After 1933, the gamblers and savers went their separate ways, which proved a boon for the economy and the financial system for nearly seven decades. Then legislators, lobbyists, bankers, and regulators started to chisel away at the wall separating those two kinds of banks. By November 1999, President Bill Clinton signed into law the Gramm-Leach-Bliley Act that repealed the Glass-Steagall Act totally. The abusive marriages of gamblers and savers could once again be consummated.
And who doesn’t remember the result: the financial crisis of 2007–08 that led to taxpayer-funded bailouts, subsidies, loans, and sweetheart fraud-settlement deals. Just as the crash of 1929 had been catalyzed by the manufacturing of shady “trusts” stuffed with shady securities, this crisis was enabled by the big banks that engineered complex assets stuffed with subprime mortgages and other loans that were sold around the world.

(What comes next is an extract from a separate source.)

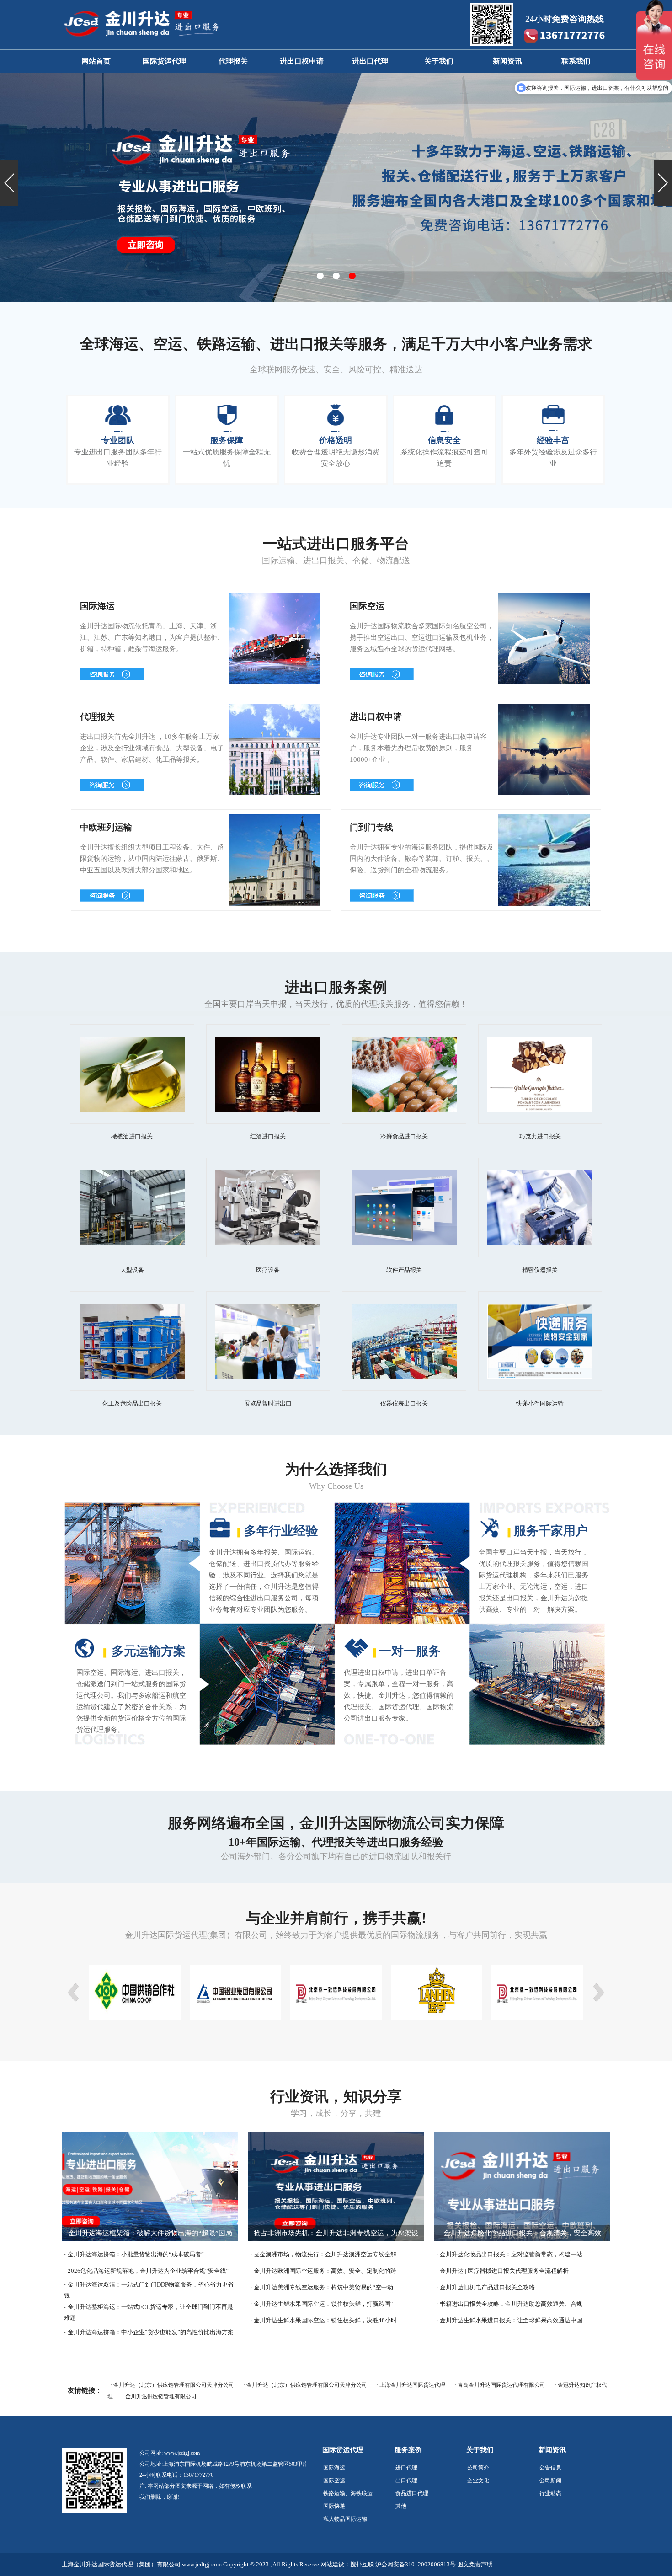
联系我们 (576, 61)
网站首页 (96, 61)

Under President Obama, the 2010 Dodd-Frank Act was signed into law. The act sought to limit the ability of big banks to trade the riskiest types of securities. Through inclusion of something called the “Volcker Rule,” Dodd-Frank prohibited the trading of securities (even if with many loopholes). What it didn’t do was actually break up the big banks again. That meant another 1933 still awaited its moment.
Then along came the bizarre 2016 presidential election campaign during which, strangely enough, Democrats and Republicans found one issue on which they had some common ground: the banking system. Key figures in both parties agreed that it was time to stop the investment bank and the commercial bank from commingling. Bernie Sanders ran on a campaign to break up the banks—and so did Donald Trump. At at an October campaign rally in Charlotte, North Carolina, Trump even stated, “It’s time for a 21st-century Glass-Steagall.”